DEM Parti Halklar ve İnançlar Komisyonu, Filistin halkıyla dayanışmayı sürdürme ve bölgede adil bir barış sağlama çağrısını yinelediği açıklamasını şöyle sonlandırdı:
“Siyonizm ve destekçisi olan emperyalist güçler, Filistin halkına karşı oldukları kadar bölge halklarına ve özgürlükçü güçlere de karşıdır. Sabra ve Şatilla Katliamı, Filistin halkının yalnızca işgalci güçlere değil aynı zamanda kapitalist sömürgeci düzenin tüm halkları baskı altında tutma politikalarına karşı verdiği onurlu mücadelenin de sembollerinden biridir.

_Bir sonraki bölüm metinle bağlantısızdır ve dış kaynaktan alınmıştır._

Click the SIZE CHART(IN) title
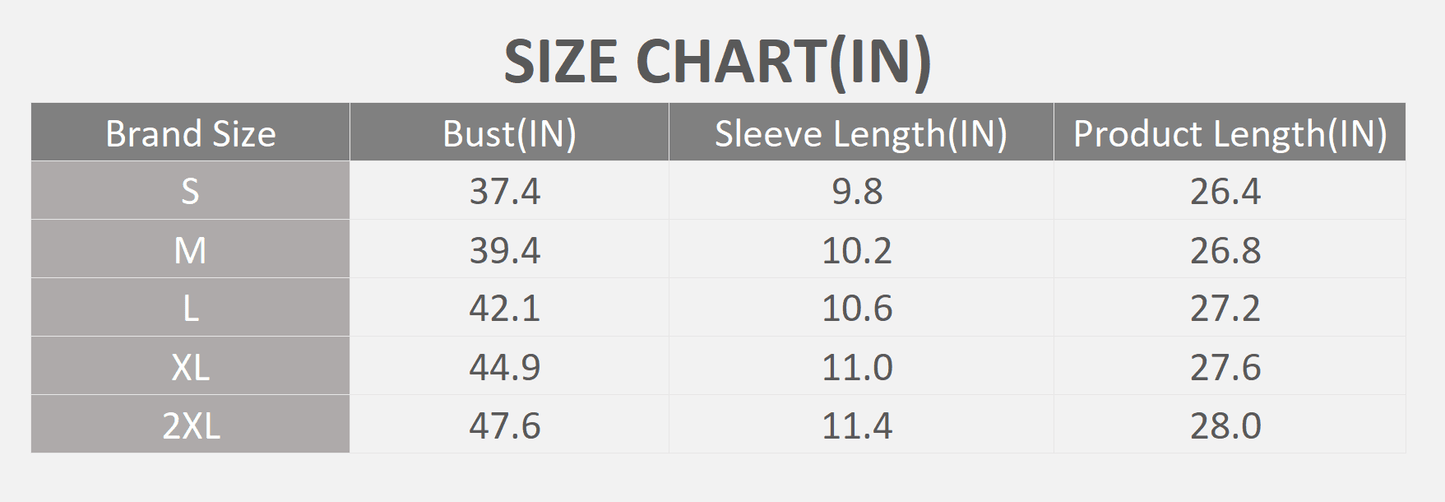Image resolution: width=1445 pixels, height=502 pixels. [x=717, y=62]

“Filistin'deki savaş bugün de aynı sömürü politikalarının devamı niteliğinde sürmektedir. DEM Parti olarak, halkların eşitliğini savunuyor, Filistin halkının direnişini destekliyoruz. Sabra ve Şatilla’da yaşamını yitirenleri saygıyla anıyoruz.”
Sabra ve Şatilla Katliamı
15-29 Eylül 1982 tarihlerinde Beyrut’ta süren İsrail işgalinin ikinci gününde (16 Eylül), dönemin İsrail Savunma Bakanı Ariel Şaron, Sabra ve Şatilla mülteci kamplarında 2 bin Filistin Kurtuluş Örgütü (FKÖ) üyesi bulunduğunu duyurdu. Açıklamanın ardından, İsrail tankları "uluslararası koruma altına alınmış" Beyrut’a doğru ilerlemeye başladı. Bu durum, gazeteci Robert Fisk tarafından daha sonra ironik bir şekilde "efsane" olarak nitelendirildi. İsrail askerlerinin hareketlerini fotoğraflamak isteyen Fransız bir Birleşmiş Milletler yetkilisi, keskin nişancı ateşiyle hayatını kaybetti.

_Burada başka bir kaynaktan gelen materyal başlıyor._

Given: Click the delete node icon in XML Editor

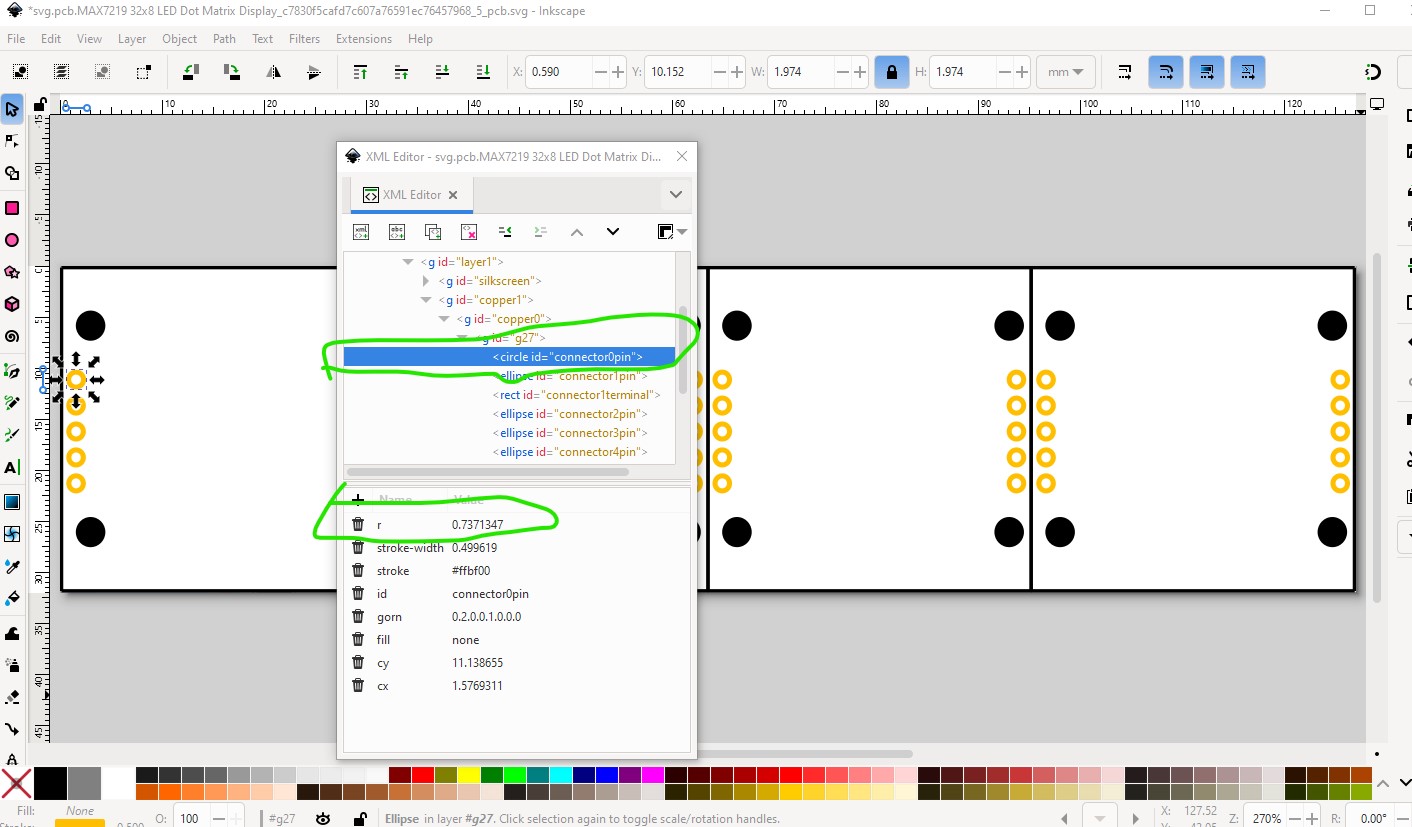Looking at the screenshot, I should tap(469, 232).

Ariel Şaron’un emrindeki İsrail ordusu, Elie Hobeika komutasındaki Hıristiyan Falanjist milisler için bir yol açtı. Falanjistler, Sabra ve Şatilla'daki, çoğunluğu çocuk, kadın ve yaşlılardan oluşan 3 bin 500 Filistinli ve Lübnanlı’yı öldürdü. İsrail, katliamı durdurmak için herhangi bir girişimde bulunmadı ve Ariel Şaron, bu olaylardaki rolü nedeniyle "Beyrut Kasabı" olarak anıldı.
İzleme önerisi: Beşir’le Vals
Beşir’le Vals (Fransızca: Vals avec Bashir), 2008 yapımı İsrail animasyon filmi. Yönetmenliğini Ari Folman’ın üstlendiği film, Sabra ve Şatilla Katliamı’nı konu alıyor. Folman’ın kendi deneyimlerinden yola çıkarak çektiği film, yönetmenin gençliğinde asker olarak katıldığı Lübnan İç Savaşı sırasında yaşadığı travmaları ve hafıza kaybını keşfetme sürecini anlatır.

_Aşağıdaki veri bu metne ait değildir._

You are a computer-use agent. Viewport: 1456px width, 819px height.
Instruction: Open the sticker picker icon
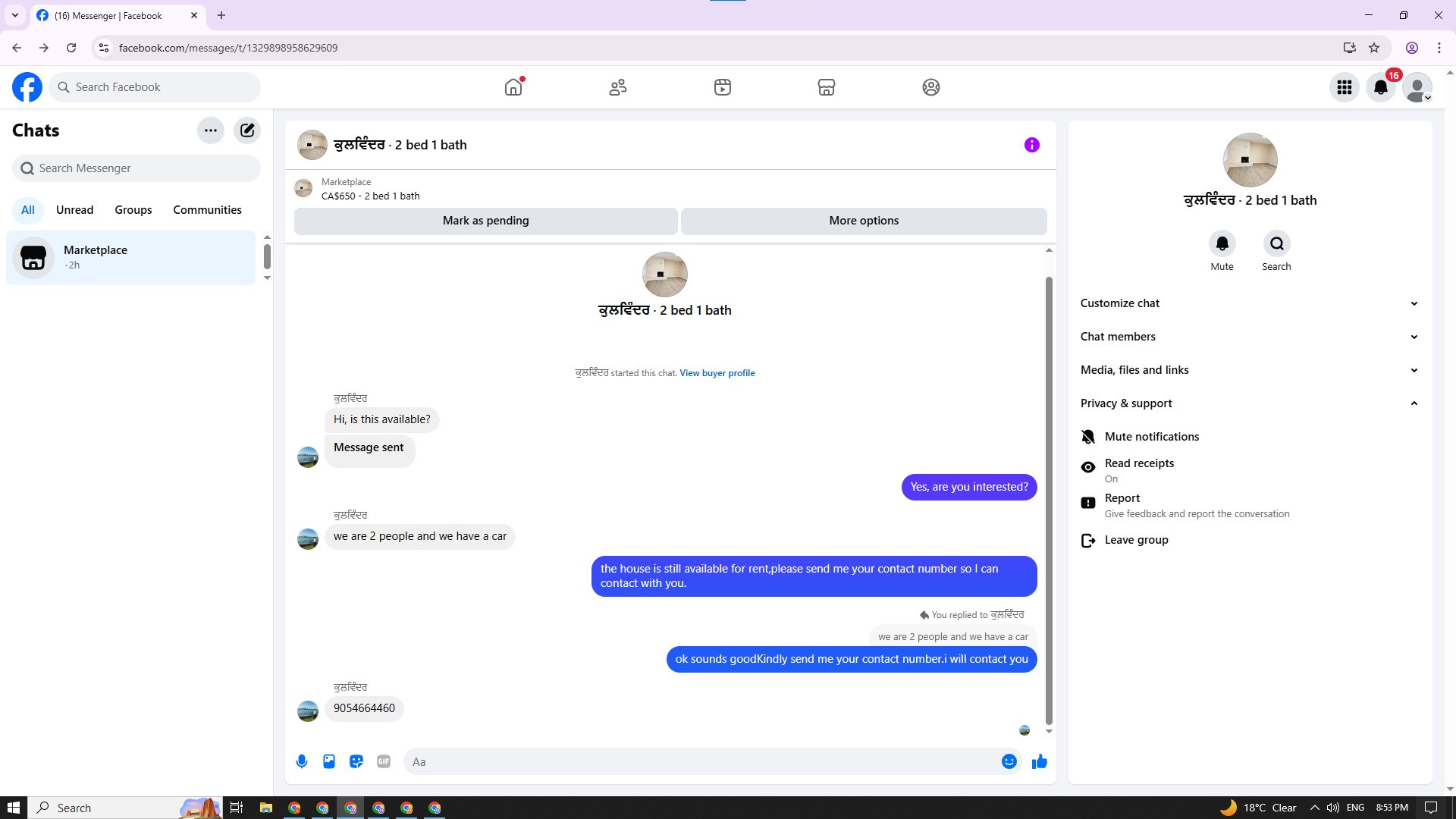click(356, 761)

Folman, Sabra ve Şatilla kampındaki katliamı unutmuştur; ancak bir grup eski asker arkadaşının rüyalarında katliam hakkında konuşması, onun bu anıları tekrar hatırlamasına neden olur.
Filmin son sahnesinde Folman’ın konuştuğu TV muhabiri Ron Ben-Yishai, katliamın ertesi günü mülteci kampına gelir ve cesetlerle karşılaşır. Moloz yığınlarının arasında Filistinli bir kız çocuğunu görür: “Yakından baktığımda buklelerini gördüm. Kıvırcık saçlı bir yüz toza bulanmıştı. Ayırt etmek çok güçtü. Ama bir kafaydı, burnuna kadar görünüyordu. Bir kafa ve bir el. Benim kızım da o kız çocuğuyla aynı yaşlardaydı. Onun da saçları kıvırcıktı.” (TY)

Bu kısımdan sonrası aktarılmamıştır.